De acordo com uma pesquisa da USP, realizada por Néia Schor e Augusta T. de Alvarenga , no Brasil, por dia já são em média 6850 abortos, com alta incidência entre as adolescentes. Aproximadamente um terço dos casos são seguidos de complicações que podem até mesmo levar ao óbito. Um número muito grande também de tentativas de abortos mal sucedidas dão origem a bebês mal-formados.

As mulheres que têm recursos financeiros recorrem a clínicas médicas clandestinas, nem sempre seguras, mas a maioria dos casos são mulheres desempregadas,de baixa renda ou carentes que auto-provocam o aborto sem condições assépticas e empregando as mais variadas improvisações. Acabam tendo que recorrer ao serviço público de saúde para finalizar o processo, onde experimentam fortes constrangimentos, derivados do tabu que representa a prática do aborto.

Nesta pesquisa as autoras fazem um retrospecto histórico mostrando que

"No Século XIX, o aborto expandiu-se consideravelmente entre as classes mais populares, em função do êxodo crescente do campo para a cidade e da deterioração de seu nível de vida. Isso certamente constituía uma ameaça para a classe dominante já que representava um decréscimo na oferta de mão-de-obra barata, tão necessária para a expansão das indústrias. Na classe alta o controle da natalidade era obtida através de uma forte repressão sexual sobre seus próprios membros e a prática do aborto, embora comum, era severamente condenada. (...) Alguns acontecimentos históricos, no início deste século, ocasionaram certas modificações importantes nas legislações que regiam a questão do aborto e são explicitadoras dessas diferentes ordens de motivos que fundamentam concepções e políticas a respeito. Com a Revolução de 1917, na União Soviética, o aborto deixou de ser considerado um crime naquele país, tornando-se um direito da mulher a partir de decreto de 1920. Processo inverso aconteceu em alguns países da Europa Ocidental, sobretudo aqueles que sofreram grandes baixas durante a Primeira Guerra Mundial, que optaram por uma política natalista, com o endurecimento na legislação do aborto. Como exemplo, podemos citar a França, que introduziu uma lei particularmente severa no que diz respeito não só à questão do aborto, mas também quanto aos métodos anticoncepcionais."

Faço uma crítica severa aos movimentos feministas que defendem o direito ao aborto sem tratar do direito à maternidade, sendo coniventes com interesses econômico/políticos contrários aos interesses das mulheres.

Refletem o pensamento das mulheres burguesas e pequeno burguesas que podem escolher entre abortar ou não, estão acostumadas e podem pagar o alto preço da medicina privada.

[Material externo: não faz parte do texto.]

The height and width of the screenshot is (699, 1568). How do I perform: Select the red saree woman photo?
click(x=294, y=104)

Acho que erram quando defendem o aborto de maneira isolada também em nome das mulheres trabalhadoras, tantas desempregadas, que dependem da precária saúde pública. Se perguntarmos a elas se abortariam caso tivessem condições de sustentar e criar seus filhos, mesmo que sozinhas, creio que muitas diriam não. Apenas um pequeno número de abortos é por motivos relacionados com os planos pessoais da mulher.

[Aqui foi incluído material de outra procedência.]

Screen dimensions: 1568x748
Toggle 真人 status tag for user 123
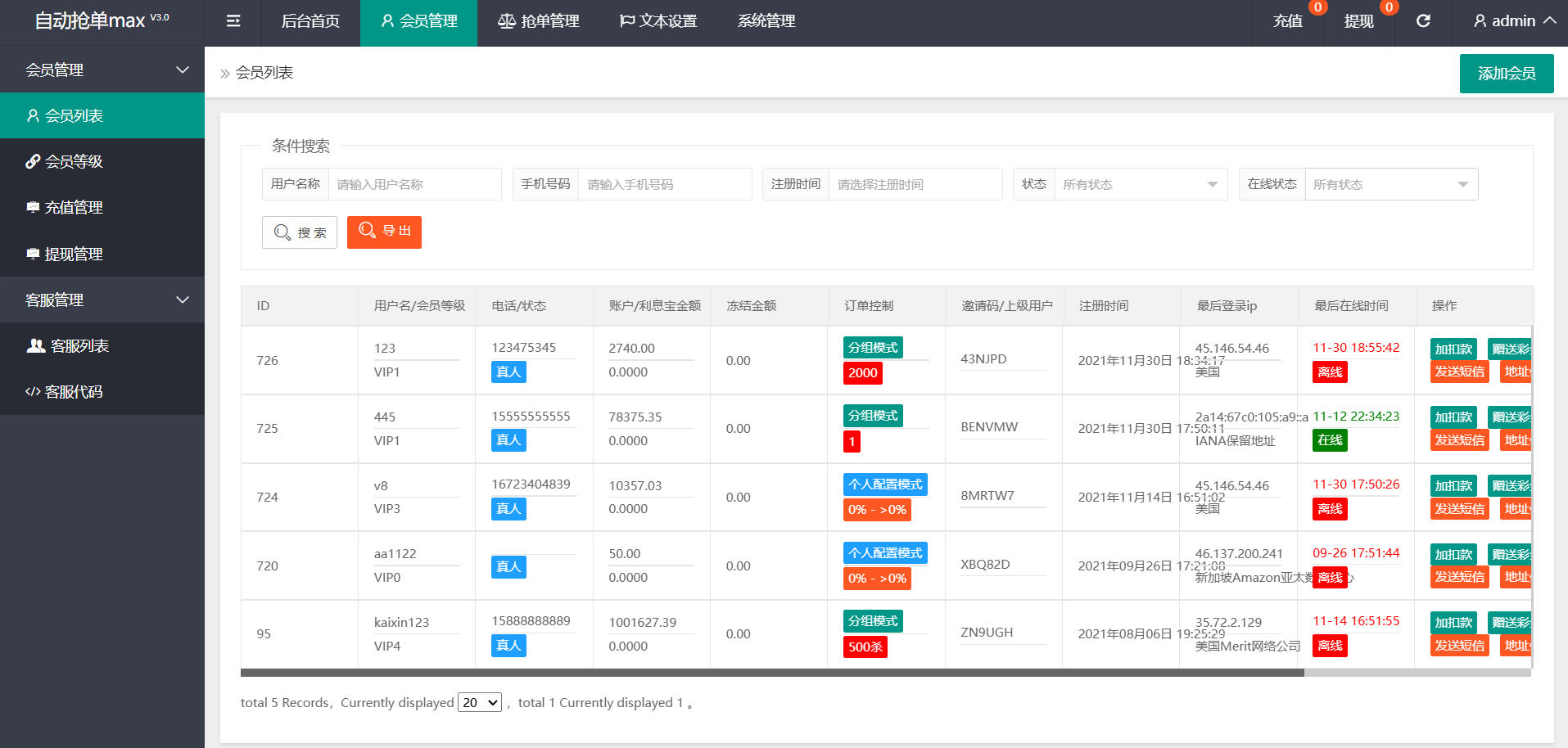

Se a mulher está desempregada e engravida, ela precisa de auxílio financeiro do estado, serviço público de saúde em todas as fases da gravidez e no pós-parto. Se a mulher trabalha, 4 meses de licença gestante são insuficientes, e até isto está vedado a tantas mulheres que trabalham na informalidade. Ela também precisará de escola infantil pública e de qualidade, as populares "creches", algo raro hoje em dia. Se ainda assim ela desejar abortar, deve ter o direito de o fazer, com segurança, sem risco de vida ou de não poder engravidar no futuro. Sem constrangimentos, com dignidade, para si e seus filhos.